▶ _TASK TO COMPLETE_:
From the entries below, return only the lines starting at the one that contains "Kontakt (44, 162)" and ending at the one that contains "How To Guides (76, 2417)", exactly as they stand.

▶ _DATA PROVIDED_:
Content starts
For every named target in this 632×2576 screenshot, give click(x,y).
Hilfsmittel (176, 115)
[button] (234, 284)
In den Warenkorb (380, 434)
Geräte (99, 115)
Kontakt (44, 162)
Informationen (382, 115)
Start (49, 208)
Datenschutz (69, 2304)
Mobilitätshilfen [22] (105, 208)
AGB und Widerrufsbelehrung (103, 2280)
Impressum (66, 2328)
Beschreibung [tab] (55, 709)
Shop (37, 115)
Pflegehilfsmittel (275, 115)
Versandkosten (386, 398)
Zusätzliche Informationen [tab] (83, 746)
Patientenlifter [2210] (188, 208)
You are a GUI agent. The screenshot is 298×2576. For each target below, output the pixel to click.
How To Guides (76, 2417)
Content ends
Content starts
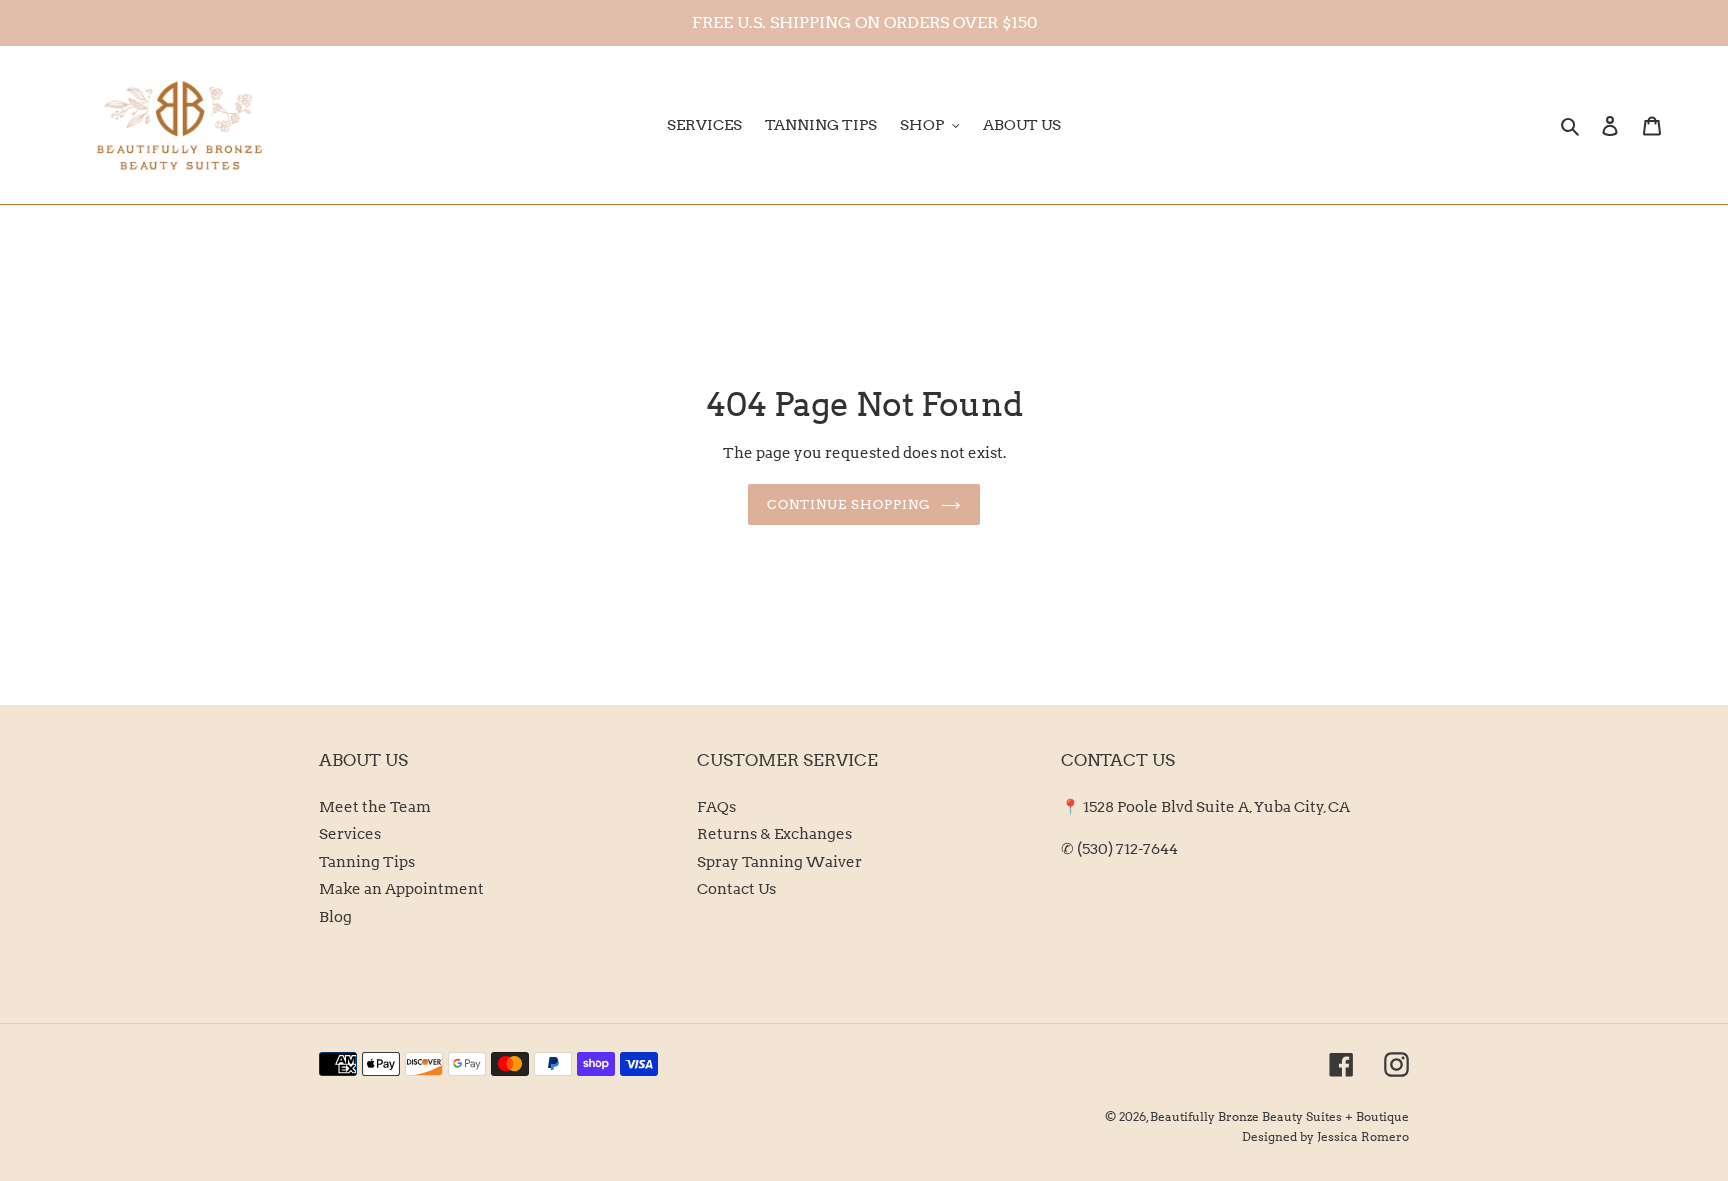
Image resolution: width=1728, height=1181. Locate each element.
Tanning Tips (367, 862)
Content ends
▶ _EXPECTED ANSWER_:
Kontakt (44, 162)
Informationen (382, 115)
Start (49, 208)
Datenschutz (69, 2304)
Mobilitätshilfen [22] (105, 208)
AGB und Widerrufsbelehrung (103, 2280)
Impressum (66, 2328)
Beschreibung [tab] (55, 709)
Shop (37, 115)
Pflegehilfsmittel (275, 115)
Versandkosten (386, 398)
Zusätzliche Informationen [tab] (83, 746)
Patientenlifter [2210] (188, 208)
You are a GUI agent. The screenshot is 298×2576. For each target below, output the pixel to click.
How To Guides (76, 2417)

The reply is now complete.